Three quarters of a meter is equal to a fraction of three meters

Three quarters of a meter is equal to one fourth of a meter

If the exponential equation 9 ^ x + 3 ^ x + a = 0 has a solution, find the value of A
RT

The two answers above are all wrong.

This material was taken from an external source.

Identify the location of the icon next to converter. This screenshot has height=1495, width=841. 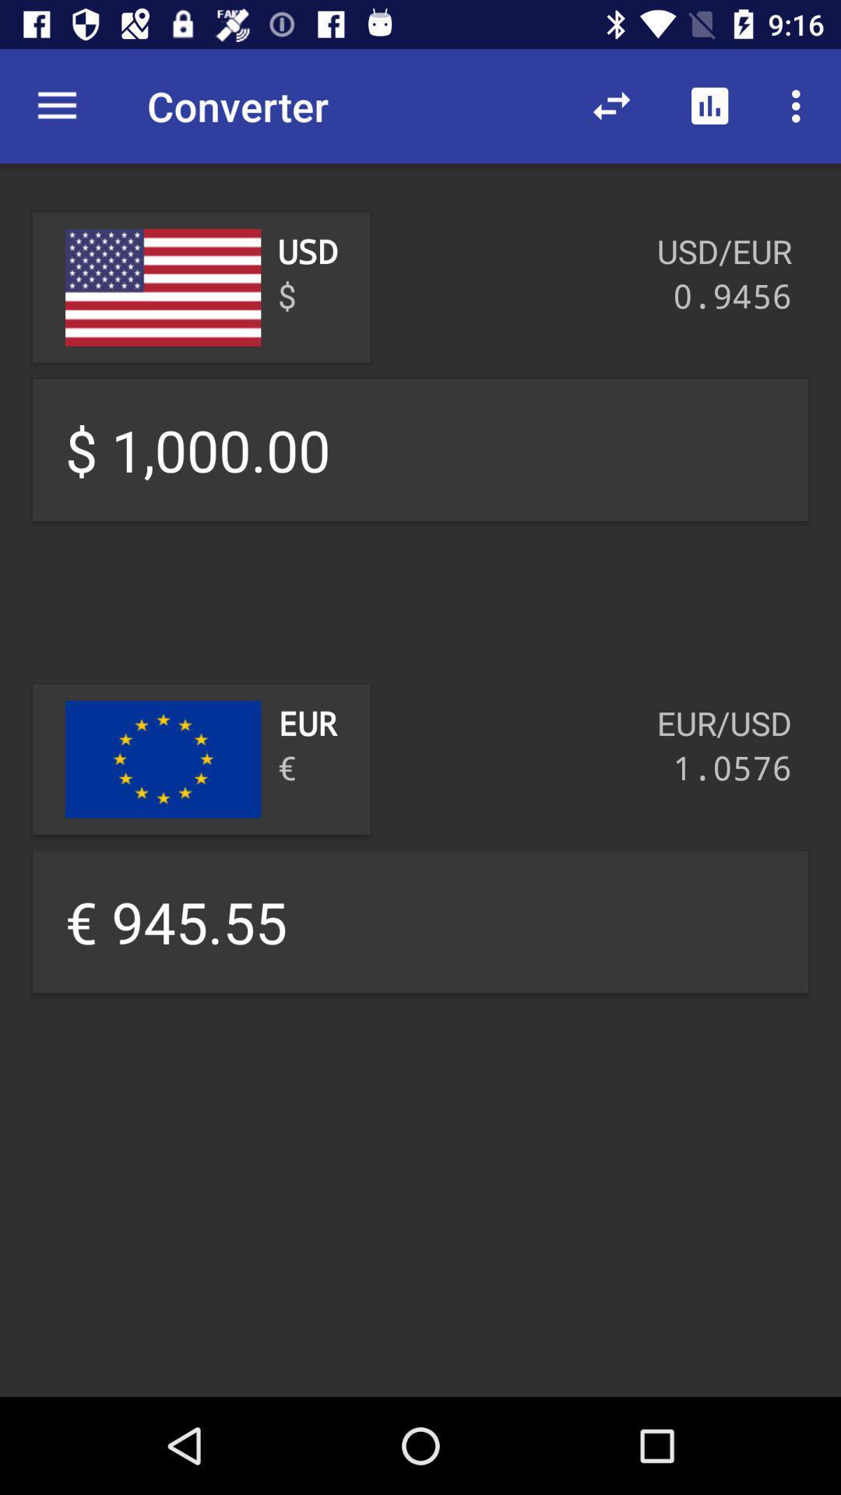
(611, 106).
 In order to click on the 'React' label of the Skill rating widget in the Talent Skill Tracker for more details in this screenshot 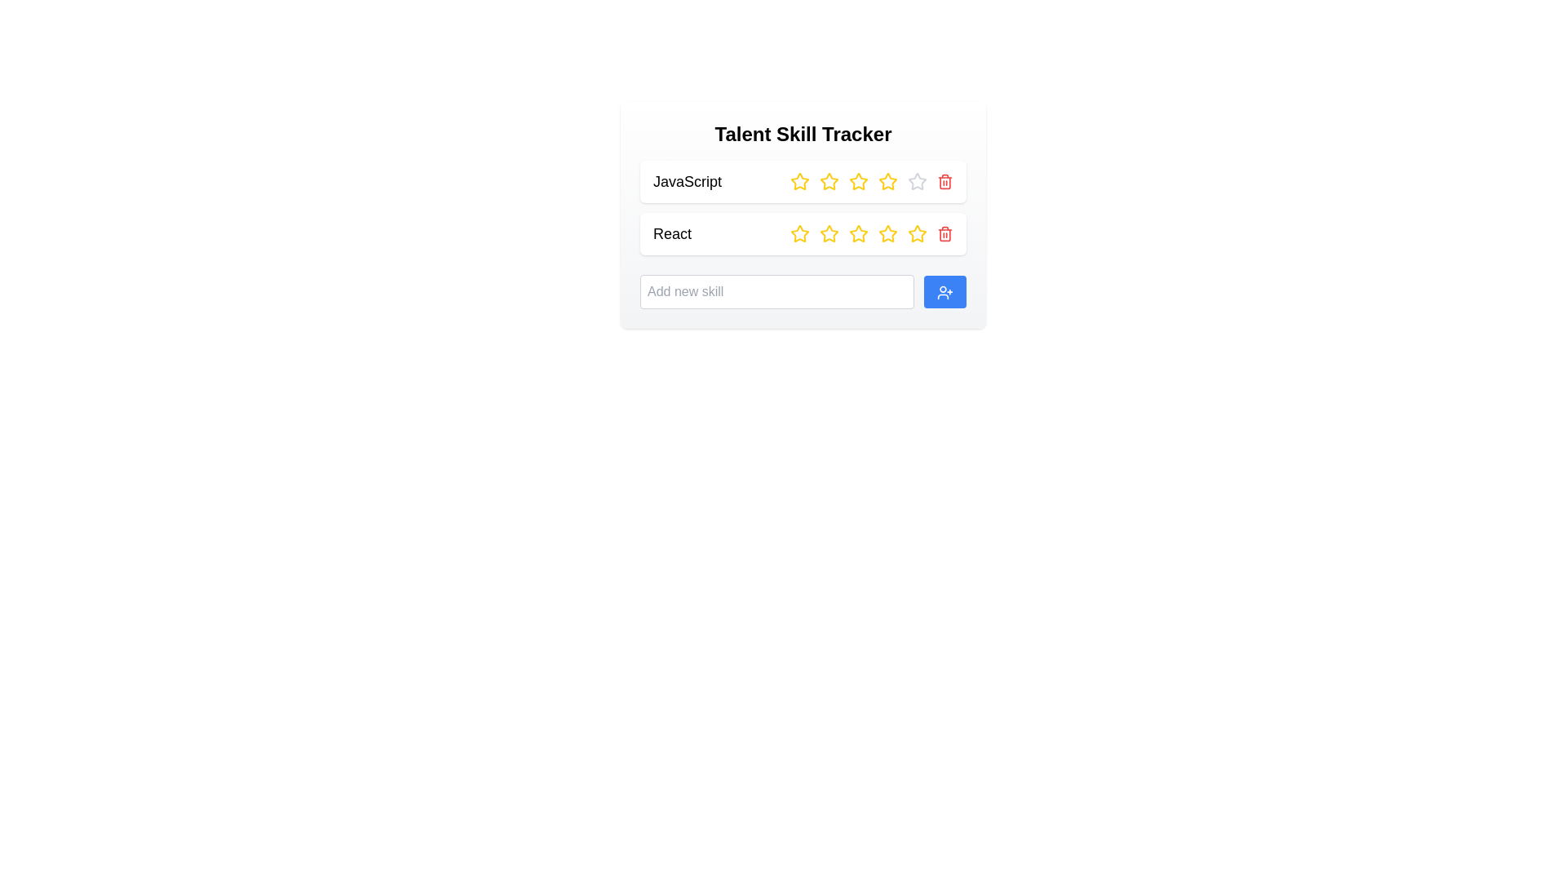, I will do `click(803, 214)`.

It can be verified that a = 1 / 4,3 ^ x = - 1 / 2 has no solution
t=3^x>0,f(x)=t²+t+a
Therefore, if △ = 1-4a ≥ 0 and there is at least one positive root, the observed image has f (0)

Using Tan α to express trigonometric 1 / (COS ^ 2 α sin ^ 2 α)

1/（cos^2αsin^2α）=（cos^2α+sin^2α)^2/（cos^2αsin^2α）=[(cosa)^4+2(sina)^2(cosa)^2+(cosa)^4]/[(cosa)^2(sina)^2]=[(cosa)^4+(cosa)^4]/[(cosa)^2(sina)^2]+2=[1+(tana)^4]/(tana)^2+2

Find the next number

8+8 = 4^2
8+56 = 8^2
∴56+x = 8^2
∴x = 8
That is, the next number is 8

To prove Tana + 1 / Tan (π / 4 + A / 2) = 1 / cosa

Tan (π / 4 + A / 2) = (1 + Tan (A / 2)) / (1-tan (A / 2)) repeatedly uses the universal formula Tana + 1 / Tan (π / 4 + A / 2) = 2tan (α / 2) / [1-tan ^ 2 (α / 2)] + (1-tan (A / 2)) / (1 + Tan (A / 2)) = [1 + Tan ^ 2 (α / 2)] / [1-tan ^ 2 (α / 2)] = 1 / cosa

Given p (4, - 9), q (- 2,3), and the intersection of Y-axis and segment PQ and m, if MQ = xqp, find the value of X

Let y = KX, B substitute (4, - 9) (- 2,3) into k = 2, B = - 1, when y = 0, m (- 1,0) x = 2

On the proof of the periodicity of a function
It is proved that the period of F (1 + x) = f (1-x) is 1, which is determined by the definition of period

Certification:
Let x + 1 = t
therefore
x=t-1
that is
1-x=2-t
therefore
f(1+x)=f(1-x)
It can be written as
F (T) = f (2-T) but I can't go on with your question
The condition is about even function, right?